Ma se è vero che sono stati contenuti gli attacchi estremi, come quelli che puntavano a introdurre nelle scuole un’educazione alla sessualità fluida e onnicomprensiva, secondo le peggiori teorie gender, è altrettanto vero che il compromesso appare ora denso di riferimenti tanto vaghi da risultare non meno pericoloso. Sarebbe stato forse necessario chiedersi in via preliminare se fosse davvero necessaria una legge sull’educazione di genere. Tanto più in un clima culturale come quello in cui siamo immersi, dove le pretese di svuotare di senso questa, e tante altre parole, per imprimere significati ideologicamente predeterminati, rischia di disorientare e di confondere. Soprattutto nella scuola. In questo senso il testo unificato messo a punto dalla Commissione cultura è un capolavoro al contrario.

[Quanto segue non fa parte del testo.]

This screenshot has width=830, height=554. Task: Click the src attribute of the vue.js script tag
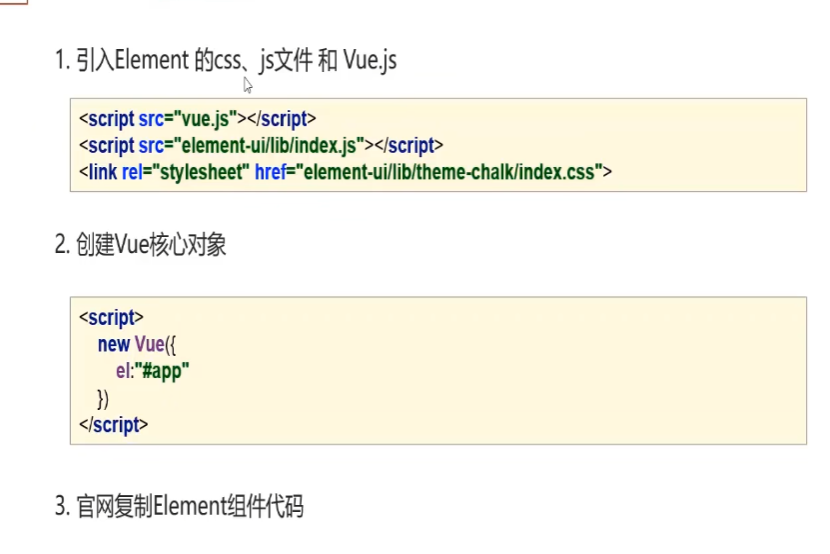151,119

Già nell’articolo 1 si parla di competenze socio-affettive e di genere – senza specificare naturalmente di cosa si tratti – e si spiega che «al fine di acquisire tali competenze, i curricola scolastici di ogni ordine e grado, sono integrati con l’educazione interdisciplinare ai principi di pari opportunità, all’educazione socio-affettiva, alla soluzione non violenta dei conflitti interpersonali, alla prevenzione della violenza e di tutte le discriminazioni e al contrasto dei discorsi di odio». Ora, chi può sostenere che non siano da reprimere discorsi di odio, discriminazione e violenza? Oppure che la “soluzione non violenta” dei conflitti interpersonali non sia più opportuna del suo contrario? Rimane però difficile da comprendere come le “competenze di genere” possano incidere nel perseguimento di questi obiettivi.

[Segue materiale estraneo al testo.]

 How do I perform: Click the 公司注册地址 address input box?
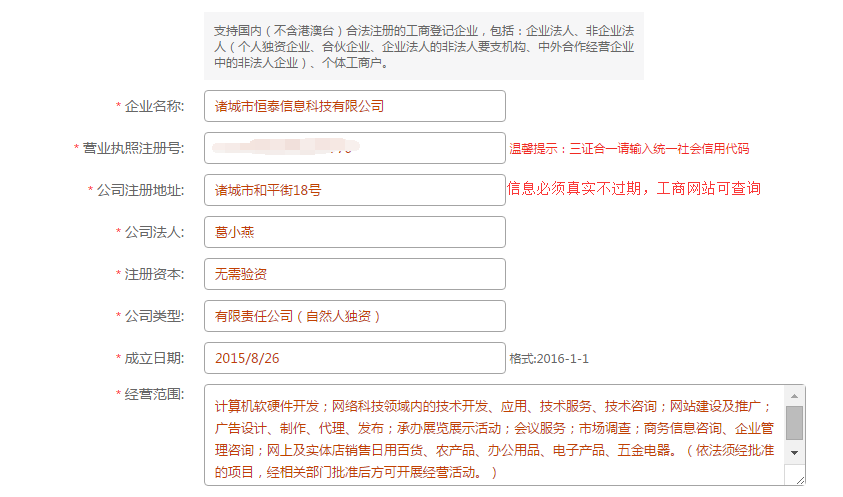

Mistero che s’accresce quando, all’articolo 2, sui “Compiti del Ministro dell’istruzione, dell’università e della ricerca”, si indica che i provvedimenti ministeriali devono anche fornire «indicazioni relative all’uso del linguaggio di genere». E di cosa si tratta? Il riferimento è, come al solito, neutro, cioè interpretabile secondo una gamma di varianti opposte. Se l’accenno è a un gergo biecamente maschilista, giusto il proposito di reprimerlo. Se, al contrario, si parla di linguaggio “di genere” per aprire la strada a letture antropologiche diverse, conosciamo l’antifona. Non vorremmo fosse la stessa già vista nell’insidioso manualetto proposto qualche anno fa dall’Unar (Linee guida per un’informazione rispettosa delle persone Lgbt) dove si raccomandava, tra l’altro, di parlare sempre di “famiglie” al plurale visto che l’estrema varietà di declinazioni sul tema avrebbe di fatto oscurato la desueta composizione moglie-donna e marito-uomo. Diverse le parole, non molto diverso il significato.

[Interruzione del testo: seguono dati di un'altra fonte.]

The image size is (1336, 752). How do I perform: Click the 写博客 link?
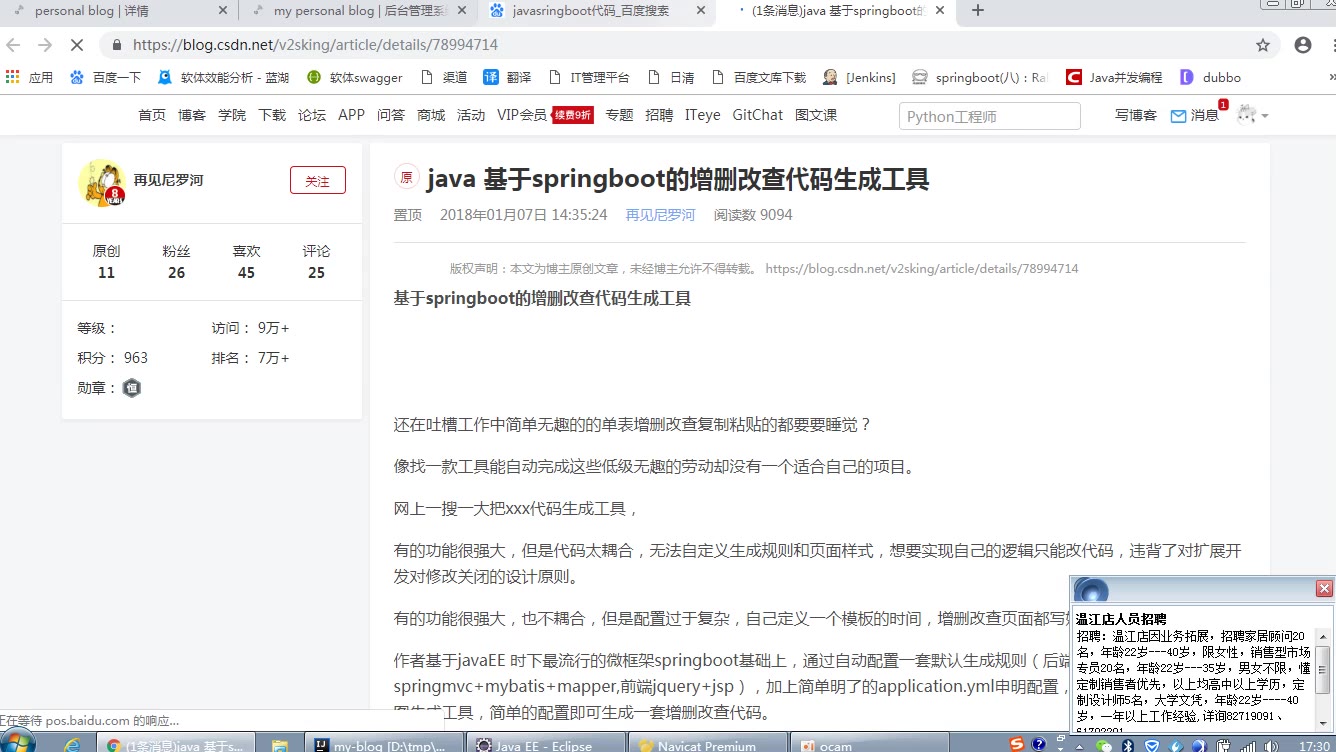click(1135, 115)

Ma dove il testo del disegno di legge si supera è all’articolo 3. Al comma 1 si legge che il «piano per l’educazione socio-affettiva e di genere… è volto allo sviluppo delle competenze socio-affettive e di genere, attraverso la promozione di cambiamenti nei modelli comportamentali, l’eliminazione di stereotipi, pregiudizi, costumi, tradizioni e altre pratiche socioculturali fondati sulla discriminazione delle persone in base al sesso». Ora, che nella nostra esistano gravi forme di discriminazione sessuale, non è un mistero. Che alcuni stereotipi particolarmente inquinanti nelle dinamiche relazionali debbano essere superati, è palese. Ma serve chiarezza. Occorre circostanziare, definire, offrire indicazioni non ambigue. Perché sappiamo che secondo alcune teorie del gender stereotipo è anche la famiglia fondata sulla differenza sessuale. E che, sempre secondo questa lettura, occorre educare i nostri ragazzi a rovesciare appunto “pregiudizi e costumi”. Come si proponevano i tristemente noti libretti dell’Istituto Beck e come cercano di fare alcuni spettacoli teatrali – tra gli altri ‘Fa’afafine‘ – tuttora proposti nelle scuole.

Se è questa è l’educazione di genere, grazie, non ne avvertiamo la necessità.